“Не нравится мне этот парень. Скользкий он какой-то. Утверждает, что он в племени за главного, но кто их тут поймет. Дело осложняется еще тем, что диалект у местных весьма своеобразен. Даже наш толмач понимает не все. С этого стервеца, конечно, станется саботировать, но мне кажется, что сейчас парень искренне сбит с толку.
Занятно: мне всегда казалось, что несмотря на множество говоров и диалектов (да у них у каждого племени свой!) два карни друг друга способны понять без проблем. Стоит этим созданиям пообщаться хотя бы с полчаса, и языковая разница перестает их волновать. Они и людские языки учат поразительно быстро, даром, что письму не обучаемы патологически. А вот с нашими гостеприимными хозяевами общий язык найти не удается второй день.
Толмач только плечами пожимает, да руками разводит. Лопочет что-то о божественном вмешательстве. Начинаю переживать, как бы не о помешался, очень уж у него взгляд при этом дикий. Вздрагивать начал при каждом шорохе. Остаться без единственного толмача в сердце Старого Континента — то еще удовольствие. Не все племена рады гостям, есть и те, которые могут пригласить на ужин. В роли главного блюда.

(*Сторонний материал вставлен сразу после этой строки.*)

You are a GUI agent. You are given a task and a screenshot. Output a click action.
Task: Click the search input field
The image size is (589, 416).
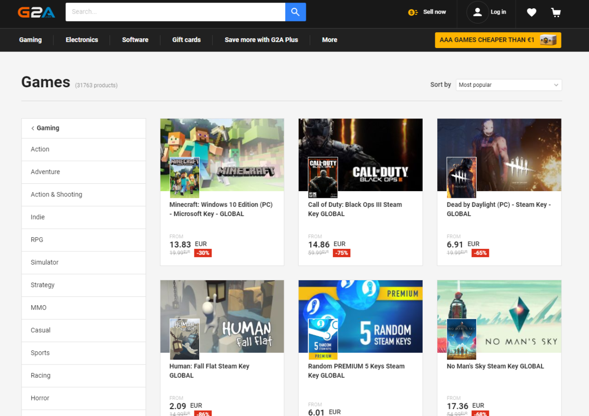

Заметка на будущее: толмача брать запасного. Тяжело найти хорошего вышколенного раба, который и с местными болтать лишнего не станет, и работу хорошо выполнит, но лучше раз переплатить торговцам, чем потом иметь проблемы.”
— Поешь, — мне под нос сунулась тарелка с бутербродами.
Дневник Крутого Ханни я едва успела выдернуть, иначе поставил бы прямо на него. Возмущаться толку нет: тот же насмешливый взгляд черных глаз из-под шляпы. Одеваться карни из принципа не спешит, заметил, что я смущаюсь? Впрочем, пусть лучше насмешливый, чем испуганный, как у Сэла в кабинете днем, или непонятный, как при лечении моих “боевых ранений”. Сейчас Каэл хотя бы вновь стал похож на того самоуверенного парня, которого я встретила в “Трех саксофонах”.
— Горячий, — карни протянул мне дымящуюся чашку с чаем. А вот это как раз вовремя. В номере не жарко, а спиртного, чтобы согреться, нет. Все, что было, клыкастик щедро на мои ранки вылил.
Стараясь не обжечься, осторожно перехватила у карни чашку. Пространства для маневра было маловато, и я невольно скользнула пальцами по его руке. Замер, даже дышать перестал. Убедившись, что держу чашку крепко, поспешно убрал руку. Ну-ну. Решил, что теперь его очередь недотрогу изображать? С интересом заглянула карни в лицо. Но смотрел Каэл не на меня, а в раскрытый дневник. И выражение у него при этом было самое, что ни есть, задумчивое.